Avoiding Unnecessary Exertion
What seems to others to be normal activity may be overly stressful to a person with limited mobility. How can unnecessary exertion be minimized?
- Have adequate seating when the person has to wait. Some people find it difficult to stand for even a short
- Consider the timing of various activities. For example, if such a person is on a jury panel, don't start voir dire just before an anticipated break, especially when the jury box is difficult to access.
- Recognize that exertion may cause thirst. Allow the person to bring a water bottle, or have water conveniently available.
- Re-evaluate handicap parking. All too frequently, handicap spaces are not the closest to the main building entrance. At least some spaces should be near the entrance. If a ramp starts at some distance from the entrance, some handicap spaces should be near the entrance and some near the bottom of the ramp.

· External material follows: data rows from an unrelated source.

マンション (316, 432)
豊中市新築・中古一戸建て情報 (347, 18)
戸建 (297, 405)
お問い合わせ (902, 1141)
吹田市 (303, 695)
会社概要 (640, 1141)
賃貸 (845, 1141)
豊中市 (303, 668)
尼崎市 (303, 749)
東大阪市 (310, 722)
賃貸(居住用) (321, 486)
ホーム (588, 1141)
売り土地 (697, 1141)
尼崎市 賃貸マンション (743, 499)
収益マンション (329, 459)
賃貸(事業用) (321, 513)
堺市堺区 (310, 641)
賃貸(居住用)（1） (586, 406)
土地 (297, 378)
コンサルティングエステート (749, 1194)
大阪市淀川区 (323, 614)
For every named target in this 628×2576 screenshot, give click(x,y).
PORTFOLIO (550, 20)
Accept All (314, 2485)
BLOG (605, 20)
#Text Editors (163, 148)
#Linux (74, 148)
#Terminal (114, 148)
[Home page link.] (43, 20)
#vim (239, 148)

Persons with limited mobility easily tire and become discouraged. They appreciate court personnel who are encouraging and who make it their goal to assist with the functions at hand. Defendants and witnesses are in court because they have no choice. Others consider it a right. While some prospective jurors with limitations appreciate the opportunity to request relief from service, others regard jury service as a privilege. They do not want to be excused; they just want reasonable accommodations.
Most of all, persons with limited mobility appreciate being treated with respect and good humor. They are dismayed when, as sometimes happens, it is assumed that limited mobility equates to a cognitive deficit. They appreciate being consulted directly on what accommodations are needed, and not being forced to accept burdensome measures. They are usually the best experts concerning their needs.